Comunque le mie riflessioni sono altre e partono dalle pesanti allusioni e dichiarazioni della gente: perché perdonare, aiutare, seguire, credere, in un’assassina perversa? Non va lasciata dentro a marcire, buttando la chiave? Credo di no. E lo credo perché ognuno di noi, dentro potenzialmente è Caino e Abele. Voi direte che c’è Caino e Caino. Uccidere madre e fratellino non lo avrebbe fatto nemmeno chi ha ucciso Abele. Non è vero. Nei raptus non c’è limite. Il bene e il male giocano misteriosamente, trasformandosi, sublimandosi, scatenandosi bestialmente. Il nostro corpo è un contenitore fragile per l’infinito che porta dentro.


Non voglio con questo giustificare i misfatti. Voglio solo domandarmi perché io, molto peggiore di lei da piccolo e da adolescente, ho sentito dentro di me trasformarsi, in una straordinaria e rischiosissima avventura positiva, quello che sarebbe potuto essere un disastro. Già a 14 anni ho cercato il suicidio. Nessuno è irrecuperabile, come nessuno è santo per decreto divino. Non ho mai domandato né a me né a lei di perdonare e di perdonarsi. È importante per lei riparare le lacerazioni profonde, la voragine di dolore, per poi capire. Quando? Come? Non lo so. La seguo da dieci anni e sono convinto che nessuna diagnosi psichiatrica e psicoanalitica arriverebbe a toccare il fondo di quest’anima.

Qui non si tratta di attaccare cerotti, di ricostruire parti di sé, di ridisegnare triangoli mal riusciti. Qui o si rinasce o si piomba nella tempesta omicida. È il nostro “mestiere”. Perché Erika non è il caso, ma la prima parte di una storia. Lì dentro va progettata, con umiltà, pazienza, con animo scevro da pruriti scientifici, la seconda parte della storia stessa. La sfida è crederci. Riparare i mali che facciamo, anche noi normali, occupa metà della nostra vita. L’altra metà la consumiamo nella speranza di essere capiti e perdonati. Se lo capirà, la voragine di dolore si trasformerà in un enorme ulivo e la farà rifiorire.

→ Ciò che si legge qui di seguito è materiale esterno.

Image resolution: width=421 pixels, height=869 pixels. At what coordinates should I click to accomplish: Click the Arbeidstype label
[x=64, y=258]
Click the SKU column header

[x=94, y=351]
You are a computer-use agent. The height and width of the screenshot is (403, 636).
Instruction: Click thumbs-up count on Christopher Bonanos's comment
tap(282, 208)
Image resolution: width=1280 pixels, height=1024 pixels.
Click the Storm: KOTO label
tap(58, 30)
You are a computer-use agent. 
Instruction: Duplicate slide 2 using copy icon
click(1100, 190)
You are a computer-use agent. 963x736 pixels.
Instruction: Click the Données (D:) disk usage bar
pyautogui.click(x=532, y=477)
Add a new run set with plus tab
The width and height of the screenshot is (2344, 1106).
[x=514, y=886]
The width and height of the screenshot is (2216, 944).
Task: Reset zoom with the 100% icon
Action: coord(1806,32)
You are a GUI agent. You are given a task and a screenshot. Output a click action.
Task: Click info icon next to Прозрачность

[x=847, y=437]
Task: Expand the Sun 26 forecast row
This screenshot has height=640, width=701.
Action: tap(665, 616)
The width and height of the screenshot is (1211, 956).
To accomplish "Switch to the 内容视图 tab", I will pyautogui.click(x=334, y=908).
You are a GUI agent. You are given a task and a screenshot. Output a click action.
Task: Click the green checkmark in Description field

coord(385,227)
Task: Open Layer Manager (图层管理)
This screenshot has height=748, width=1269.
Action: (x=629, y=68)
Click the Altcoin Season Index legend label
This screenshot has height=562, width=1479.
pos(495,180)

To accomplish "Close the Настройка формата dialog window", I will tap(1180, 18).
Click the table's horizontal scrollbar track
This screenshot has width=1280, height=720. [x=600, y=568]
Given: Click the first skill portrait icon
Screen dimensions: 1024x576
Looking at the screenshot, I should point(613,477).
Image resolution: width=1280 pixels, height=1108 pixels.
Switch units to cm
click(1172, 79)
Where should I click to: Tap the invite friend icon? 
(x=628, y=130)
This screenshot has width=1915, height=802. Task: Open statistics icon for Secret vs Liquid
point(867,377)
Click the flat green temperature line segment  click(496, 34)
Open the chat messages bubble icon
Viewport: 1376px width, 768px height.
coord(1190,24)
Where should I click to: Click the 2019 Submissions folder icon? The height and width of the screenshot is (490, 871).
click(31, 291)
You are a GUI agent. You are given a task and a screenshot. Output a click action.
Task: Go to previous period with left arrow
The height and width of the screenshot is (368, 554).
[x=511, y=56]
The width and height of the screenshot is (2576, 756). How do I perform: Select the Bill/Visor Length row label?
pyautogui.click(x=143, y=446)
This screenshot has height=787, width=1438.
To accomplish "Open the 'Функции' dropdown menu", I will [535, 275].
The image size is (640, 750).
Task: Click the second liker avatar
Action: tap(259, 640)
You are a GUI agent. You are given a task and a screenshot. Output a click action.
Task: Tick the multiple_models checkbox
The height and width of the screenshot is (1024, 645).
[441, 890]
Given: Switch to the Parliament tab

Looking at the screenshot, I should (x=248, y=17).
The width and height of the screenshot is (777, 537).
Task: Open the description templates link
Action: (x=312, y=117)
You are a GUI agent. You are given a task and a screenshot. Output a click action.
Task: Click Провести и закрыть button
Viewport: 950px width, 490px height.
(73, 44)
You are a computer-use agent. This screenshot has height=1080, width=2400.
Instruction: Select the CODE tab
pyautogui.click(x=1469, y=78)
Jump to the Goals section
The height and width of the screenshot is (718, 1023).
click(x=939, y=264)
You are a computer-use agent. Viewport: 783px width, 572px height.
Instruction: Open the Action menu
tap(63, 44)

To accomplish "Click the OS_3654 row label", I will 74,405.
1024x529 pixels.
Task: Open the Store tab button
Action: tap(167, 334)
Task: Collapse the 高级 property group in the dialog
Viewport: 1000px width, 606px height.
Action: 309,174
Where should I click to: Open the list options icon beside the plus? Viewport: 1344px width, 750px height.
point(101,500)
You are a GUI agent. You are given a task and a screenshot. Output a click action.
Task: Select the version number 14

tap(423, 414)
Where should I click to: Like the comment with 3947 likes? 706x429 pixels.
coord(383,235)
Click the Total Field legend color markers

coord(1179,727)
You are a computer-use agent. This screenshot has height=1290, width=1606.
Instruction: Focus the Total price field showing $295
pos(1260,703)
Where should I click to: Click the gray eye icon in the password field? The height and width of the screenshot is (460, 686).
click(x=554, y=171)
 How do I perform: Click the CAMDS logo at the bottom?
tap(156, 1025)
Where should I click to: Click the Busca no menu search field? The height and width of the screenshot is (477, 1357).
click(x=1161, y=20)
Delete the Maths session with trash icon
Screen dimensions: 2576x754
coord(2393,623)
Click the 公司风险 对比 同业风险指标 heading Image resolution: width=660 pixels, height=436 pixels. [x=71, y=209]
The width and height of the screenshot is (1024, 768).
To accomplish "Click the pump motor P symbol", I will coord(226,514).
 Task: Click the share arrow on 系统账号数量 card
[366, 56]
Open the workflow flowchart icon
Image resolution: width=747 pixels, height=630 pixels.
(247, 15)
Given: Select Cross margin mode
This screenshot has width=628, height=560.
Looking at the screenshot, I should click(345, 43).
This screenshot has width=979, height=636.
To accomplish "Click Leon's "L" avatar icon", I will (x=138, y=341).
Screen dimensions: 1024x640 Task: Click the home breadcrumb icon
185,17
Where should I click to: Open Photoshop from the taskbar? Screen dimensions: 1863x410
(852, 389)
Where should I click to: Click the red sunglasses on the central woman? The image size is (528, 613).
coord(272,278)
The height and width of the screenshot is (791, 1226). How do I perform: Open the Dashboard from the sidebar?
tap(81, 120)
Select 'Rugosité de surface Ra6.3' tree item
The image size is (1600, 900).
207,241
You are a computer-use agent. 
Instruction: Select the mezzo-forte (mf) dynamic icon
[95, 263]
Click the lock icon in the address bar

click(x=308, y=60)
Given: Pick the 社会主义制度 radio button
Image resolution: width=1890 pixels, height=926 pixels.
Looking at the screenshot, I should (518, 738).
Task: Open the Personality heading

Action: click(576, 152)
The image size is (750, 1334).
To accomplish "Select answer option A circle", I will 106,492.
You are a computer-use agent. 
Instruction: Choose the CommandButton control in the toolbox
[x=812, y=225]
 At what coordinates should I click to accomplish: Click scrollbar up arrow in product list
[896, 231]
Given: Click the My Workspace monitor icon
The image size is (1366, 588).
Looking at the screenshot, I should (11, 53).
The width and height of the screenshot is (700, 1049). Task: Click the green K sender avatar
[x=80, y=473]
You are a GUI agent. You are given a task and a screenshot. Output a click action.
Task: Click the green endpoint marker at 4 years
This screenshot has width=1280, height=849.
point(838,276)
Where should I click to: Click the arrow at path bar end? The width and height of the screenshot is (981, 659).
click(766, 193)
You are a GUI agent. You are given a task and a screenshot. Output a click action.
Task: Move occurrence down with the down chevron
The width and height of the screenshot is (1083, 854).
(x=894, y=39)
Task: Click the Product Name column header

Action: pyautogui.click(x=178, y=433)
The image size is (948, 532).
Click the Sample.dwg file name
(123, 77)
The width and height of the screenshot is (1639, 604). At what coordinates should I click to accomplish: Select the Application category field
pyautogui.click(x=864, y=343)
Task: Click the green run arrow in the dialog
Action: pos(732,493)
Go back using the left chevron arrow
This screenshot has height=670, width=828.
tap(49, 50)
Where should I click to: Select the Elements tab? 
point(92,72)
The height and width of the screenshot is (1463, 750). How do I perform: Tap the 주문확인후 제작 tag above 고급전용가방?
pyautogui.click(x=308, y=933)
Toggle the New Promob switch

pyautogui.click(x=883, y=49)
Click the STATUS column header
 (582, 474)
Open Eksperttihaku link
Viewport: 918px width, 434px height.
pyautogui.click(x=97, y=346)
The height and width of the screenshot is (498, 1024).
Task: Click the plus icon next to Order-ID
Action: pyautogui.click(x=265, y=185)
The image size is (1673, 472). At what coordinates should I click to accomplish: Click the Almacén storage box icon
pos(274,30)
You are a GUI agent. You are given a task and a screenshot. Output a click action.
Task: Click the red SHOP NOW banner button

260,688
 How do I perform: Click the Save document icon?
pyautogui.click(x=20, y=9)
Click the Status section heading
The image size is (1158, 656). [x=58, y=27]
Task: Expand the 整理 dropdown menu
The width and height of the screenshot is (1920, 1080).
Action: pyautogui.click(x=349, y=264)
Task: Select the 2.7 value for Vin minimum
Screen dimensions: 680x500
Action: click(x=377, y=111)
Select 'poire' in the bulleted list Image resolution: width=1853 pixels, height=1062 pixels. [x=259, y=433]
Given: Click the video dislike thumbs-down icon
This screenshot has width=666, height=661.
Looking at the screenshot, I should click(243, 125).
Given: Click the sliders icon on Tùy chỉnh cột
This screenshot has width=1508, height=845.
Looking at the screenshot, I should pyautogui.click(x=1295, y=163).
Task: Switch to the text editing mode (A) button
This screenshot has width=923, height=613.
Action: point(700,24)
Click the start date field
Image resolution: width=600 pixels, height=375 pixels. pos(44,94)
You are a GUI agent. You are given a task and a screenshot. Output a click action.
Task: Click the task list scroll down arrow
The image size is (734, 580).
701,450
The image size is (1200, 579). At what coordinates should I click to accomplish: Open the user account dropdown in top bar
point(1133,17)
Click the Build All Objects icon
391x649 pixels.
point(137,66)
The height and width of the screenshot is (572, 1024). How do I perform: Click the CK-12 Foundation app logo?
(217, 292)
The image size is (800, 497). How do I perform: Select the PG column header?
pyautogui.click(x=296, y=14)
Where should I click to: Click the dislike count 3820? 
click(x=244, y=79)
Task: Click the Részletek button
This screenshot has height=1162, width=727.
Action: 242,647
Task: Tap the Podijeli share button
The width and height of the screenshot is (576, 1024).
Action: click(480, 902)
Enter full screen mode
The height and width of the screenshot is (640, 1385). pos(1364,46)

Questi misfatti devono servire a noi per interrogarci, per giudicare di meno e per guardarci dentro, alla ricerca di quell’Abele che sappia abbracciare il fratello Caino, mentre lo sta sacrificando. Perché l’amore non ha sponde! Il guaio è che noi non siamo Abele. Troppo conciliante, troppo umano! Non siamo nemmeno Caino! Siamo solo guardoni (vedi ultimo numero di Panorama).